Only a woman married better than fourteen years can know a man well enough to handle him so badly. She was aware that she was wrong but that was quite overridden by the fact that she was logical. It would not be logical to continue her patience, so patience was at an end. “That which offendeth thee, cast it out, yea, even thine eye and thy right hand.” She realized too late that the news was so inextricably part of her husband that in casting it out she cast him out too.
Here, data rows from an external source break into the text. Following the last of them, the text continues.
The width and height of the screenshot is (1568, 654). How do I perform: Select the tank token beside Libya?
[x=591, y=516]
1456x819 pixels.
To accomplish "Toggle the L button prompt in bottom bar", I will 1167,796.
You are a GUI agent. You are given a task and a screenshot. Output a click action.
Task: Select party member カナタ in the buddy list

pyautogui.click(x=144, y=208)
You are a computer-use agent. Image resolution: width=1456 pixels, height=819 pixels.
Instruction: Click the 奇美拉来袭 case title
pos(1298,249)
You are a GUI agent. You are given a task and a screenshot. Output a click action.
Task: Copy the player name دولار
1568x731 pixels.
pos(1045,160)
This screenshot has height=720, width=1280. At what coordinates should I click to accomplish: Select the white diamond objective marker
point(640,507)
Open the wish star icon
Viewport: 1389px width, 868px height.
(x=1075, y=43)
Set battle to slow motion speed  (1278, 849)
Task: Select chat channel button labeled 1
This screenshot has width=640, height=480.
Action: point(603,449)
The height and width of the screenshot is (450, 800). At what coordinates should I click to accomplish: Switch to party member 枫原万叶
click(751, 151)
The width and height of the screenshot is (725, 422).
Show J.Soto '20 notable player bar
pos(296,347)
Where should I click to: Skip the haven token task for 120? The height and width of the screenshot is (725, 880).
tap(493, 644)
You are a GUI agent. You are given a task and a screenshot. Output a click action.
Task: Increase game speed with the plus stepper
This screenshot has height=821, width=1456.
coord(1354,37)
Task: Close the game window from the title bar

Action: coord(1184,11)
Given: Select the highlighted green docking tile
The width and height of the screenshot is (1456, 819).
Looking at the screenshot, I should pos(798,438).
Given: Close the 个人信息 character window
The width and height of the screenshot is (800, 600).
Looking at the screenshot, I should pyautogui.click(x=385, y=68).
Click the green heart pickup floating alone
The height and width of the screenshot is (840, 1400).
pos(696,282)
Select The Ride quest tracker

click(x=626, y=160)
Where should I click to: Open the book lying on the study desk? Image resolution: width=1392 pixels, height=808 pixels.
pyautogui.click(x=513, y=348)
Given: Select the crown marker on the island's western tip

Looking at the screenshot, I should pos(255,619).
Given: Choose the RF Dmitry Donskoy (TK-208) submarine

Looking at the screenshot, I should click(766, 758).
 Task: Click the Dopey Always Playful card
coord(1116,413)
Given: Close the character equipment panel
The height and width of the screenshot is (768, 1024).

And out he went, while whitely she listened to the rumble of the garage door, the car door speaking its sharp syllables, clear as Exit in a play script; the keen of a starter, the mourn of a motor. She said she was glad and went in the kitchen and tipped the useless ivory radio off the shelf and retired, weeping.
And yet, because true life offers few clean cuts, she saw him once more. At seven minutes to 3:00 in the morning she became aware of faint music from somewhere; unaccountably it frightened her, and she tiptoed about the house looking for it. It wasn’t in the house, so she pulled on MacLyle’s trench coat and crept down the steps into the garage. And there, just outside in the driveway, where steel beams couldn’t interfere with radio reception, the car stood where it had been all along, and MacLyle was in the driver’s seat dozing over the wheel. The music came from the car radio. She drew the coat tighter around her and went to the car and opened the door and spoke his name. At just that moment the radio said “… and now the news” and MacLyle sat bolt upright and shh’d furiously. She fell back and stood a moment in a strange transition from unconditional surrender to total defeat. Then he shut the car door and bent forward, his hand on the volume control, and she went back into the house.